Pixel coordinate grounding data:
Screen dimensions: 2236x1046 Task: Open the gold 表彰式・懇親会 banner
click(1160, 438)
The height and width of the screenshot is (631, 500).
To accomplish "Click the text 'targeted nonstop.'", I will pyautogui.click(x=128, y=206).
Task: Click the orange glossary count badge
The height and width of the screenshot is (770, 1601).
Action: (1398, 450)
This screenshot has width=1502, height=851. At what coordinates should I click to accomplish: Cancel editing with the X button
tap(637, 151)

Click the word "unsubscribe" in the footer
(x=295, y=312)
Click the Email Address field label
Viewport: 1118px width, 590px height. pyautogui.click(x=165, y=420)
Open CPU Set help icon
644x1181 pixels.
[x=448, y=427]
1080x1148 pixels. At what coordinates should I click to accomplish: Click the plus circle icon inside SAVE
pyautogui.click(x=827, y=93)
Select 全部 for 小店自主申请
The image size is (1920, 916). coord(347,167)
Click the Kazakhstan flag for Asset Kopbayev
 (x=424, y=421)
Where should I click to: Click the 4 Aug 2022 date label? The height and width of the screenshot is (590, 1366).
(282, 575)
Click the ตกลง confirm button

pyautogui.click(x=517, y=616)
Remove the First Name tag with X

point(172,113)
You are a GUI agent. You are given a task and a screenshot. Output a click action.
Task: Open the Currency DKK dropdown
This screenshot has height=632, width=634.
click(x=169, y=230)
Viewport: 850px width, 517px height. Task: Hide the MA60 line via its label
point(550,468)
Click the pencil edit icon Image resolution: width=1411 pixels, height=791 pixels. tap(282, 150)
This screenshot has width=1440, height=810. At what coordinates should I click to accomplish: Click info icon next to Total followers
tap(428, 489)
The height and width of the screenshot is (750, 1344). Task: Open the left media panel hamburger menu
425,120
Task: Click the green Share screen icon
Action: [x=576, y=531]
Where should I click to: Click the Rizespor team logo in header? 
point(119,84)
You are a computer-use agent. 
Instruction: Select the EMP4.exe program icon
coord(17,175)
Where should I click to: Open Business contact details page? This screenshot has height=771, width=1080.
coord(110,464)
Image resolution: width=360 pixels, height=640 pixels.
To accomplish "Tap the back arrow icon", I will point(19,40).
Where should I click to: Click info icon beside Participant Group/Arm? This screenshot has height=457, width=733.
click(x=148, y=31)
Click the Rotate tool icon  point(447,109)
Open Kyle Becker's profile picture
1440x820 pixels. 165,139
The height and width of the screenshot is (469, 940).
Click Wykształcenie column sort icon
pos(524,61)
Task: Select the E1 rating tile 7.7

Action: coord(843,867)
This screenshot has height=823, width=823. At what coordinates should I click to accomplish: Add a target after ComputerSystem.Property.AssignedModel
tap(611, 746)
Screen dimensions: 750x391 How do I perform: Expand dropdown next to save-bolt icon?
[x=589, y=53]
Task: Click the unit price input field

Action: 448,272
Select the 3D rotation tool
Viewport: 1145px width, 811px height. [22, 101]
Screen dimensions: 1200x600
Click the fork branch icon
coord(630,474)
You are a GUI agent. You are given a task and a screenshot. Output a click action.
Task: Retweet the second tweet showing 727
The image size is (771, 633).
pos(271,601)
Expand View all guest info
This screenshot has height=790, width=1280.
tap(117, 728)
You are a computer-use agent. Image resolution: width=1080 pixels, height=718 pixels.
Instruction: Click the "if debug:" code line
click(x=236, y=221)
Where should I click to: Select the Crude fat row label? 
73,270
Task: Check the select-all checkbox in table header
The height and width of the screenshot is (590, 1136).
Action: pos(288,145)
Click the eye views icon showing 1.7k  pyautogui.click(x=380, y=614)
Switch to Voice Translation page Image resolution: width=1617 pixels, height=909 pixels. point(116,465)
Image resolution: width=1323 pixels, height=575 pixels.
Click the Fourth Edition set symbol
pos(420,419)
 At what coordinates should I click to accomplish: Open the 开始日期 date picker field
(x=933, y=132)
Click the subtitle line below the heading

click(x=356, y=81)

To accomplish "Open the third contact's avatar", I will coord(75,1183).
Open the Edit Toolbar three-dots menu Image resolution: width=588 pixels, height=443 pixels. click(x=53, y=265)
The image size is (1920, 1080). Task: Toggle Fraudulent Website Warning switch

What you will do: Transcribe every record above exactly as written.

Answer:
Screen dimensions: 2236x1046 Task: Open the gold 表彰式・懇親会 banner
click(1160, 438)
The height and width of the screenshot is (631, 500).
To accomplish "Click the text 'targeted nonstop.'", I will pyautogui.click(x=128, y=206).
Task: Click the orange glossary count badge
The height and width of the screenshot is (770, 1601).
Action: (1398, 450)
This screenshot has width=1502, height=851. At what coordinates should I click to accomplish: Cancel editing with the X button
tap(637, 151)

Click the word "unsubscribe" in the footer
(x=295, y=312)
Click the Email Address field label
Viewport: 1118px width, 590px height. pyautogui.click(x=165, y=420)
Open CPU Set help icon
644x1181 pixels.
[x=448, y=427]
1080x1148 pixels. At what coordinates should I click to accomplish: Click the plus circle icon inside SAVE
pyautogui.click(x=827, y=93)
Select 全部 for 小店自主申请
The image size is (1920, 916). coord(347,167)
Click the Kazakhstan flag for Asset Kopbayev
 (x=424, y=421)
Where should I click to: Click the 4 Aug 2022 date label? The height and width of the screenshot is (590, 1366).
(282, 575)
Click the ตกลง confirm button

pyautogui.click(x=517, y=616)
Remove the First Name tag with X

point(172,113)
You are a GUI agent. You are given a task and a screenshot. Output a click action.
Task: Open the Currency DKK dropdown
This screenshot has height=632, width=634.
click(x=169, y=230)
Viewport: 850px width, 517px height. Task: Hide the MA60 line via its label
point(550,468)
Click the pencil edit icon Image resolution: width=1411 pixels, height=791 pixels. tap(282, 150)
This screenshot has width=1440, height=810. At what coordinates should I click to accomplish: Click info icon next to Total followers
tap(428, 489)
The height and width of the screenshot is (750, 1344). Task: Open the left media panel hamburger menu
425,120
Task: Click the green Share screen icon
Action: [x=576, y=531]
Where should I click to: Click the Rizespor team logo in header? 
point(119,84)
You are a computer-use agent. 
Instruction: Select the EMP4.exe program icon
coord(17,175)
Where should I click to: Open Business contact details page? This screenshot has height=771, width=1080.
coord(110,464)
Image resolution: width=360 pixels, height=640 pixels.
To accomplish "Tap the back arrow icon", I will point(19,40).
Where should I click to: Click info icon beside Participant Group/Arm? This screenshot has height=457, width=733.
click(x=148, y=31)
Click the Rotate tool icon  point(447,109)
Open Kyle Becker's profile picture
1440x820 pixels. 165,139
The height and width of the screenshot is (469, 940).
Click Wykształcenie column sort icon
pos(524,61)
Task: Select the E1 rating tile 7.7

Action: coord(843,867)
This screenshot has height=823, width=823. At what coordinates should I click to accomplish: Add a target after ComputerSystem.Property.AssignedModel
tap(611, 746)
Screen dimensions: 750x391 How do I perform: Expand dropdown next to save-bolt icon?
[x=589, y=53]
Task: Click the unit price input field

Action: 448,272
Select the 3D rotation tool
Viewport: 1145px width, 811px height. [22, 101]
Screen dimensions: 1200x600
Click the fork branch icon
coord(630,474)
You are a GUI agent. You are given a task and a screenshot. Output a click action.
Task: Retweet the second tweet showing 727
The image size is (771, 633).
pos(271,601)
Expand View all guest info
This screenshot has height=790, width=1280.
tap(117, 728)
You are a computer-use agent. Image resolution: width=1080 pixels, height=718 pixels.
Instruction: Click the "if debug:" code line
click(x=236, y=221)
Where should I click to: Select the Crude fat row label? 
73,270
Task: Check the select-all checkbox in table header
The height and width of the screenshot is (590, 1136).
Action: pos(288,145)
Click the eye views icon showing 1.7k  pyautogui.click(x=380, y=614)
Switch to Voice Translation page Image resolution: width=1617 pixels, height=909 pixels. point(116,465)
Image resolution: width=1323 pixels, height=575 pixels.
Click the Fourth Edition set symbol
pos(420,419)
 At what coordinates should I click to accomplish: Open the 开始日期 date picker field
(x=933, y=132)
Click the subtitle line below the heading

click(x=356, y=81)

To accomplish "Open the third contact's avatar", I will coord(75,1183).
Open the Edit Toolbar three-dots menu Image resolution: width=588 pixels, height=443 pixels. click(x=53, y=265)
The image size is (1920, 1080). Task: Toggle Fraudulent Website Warning switch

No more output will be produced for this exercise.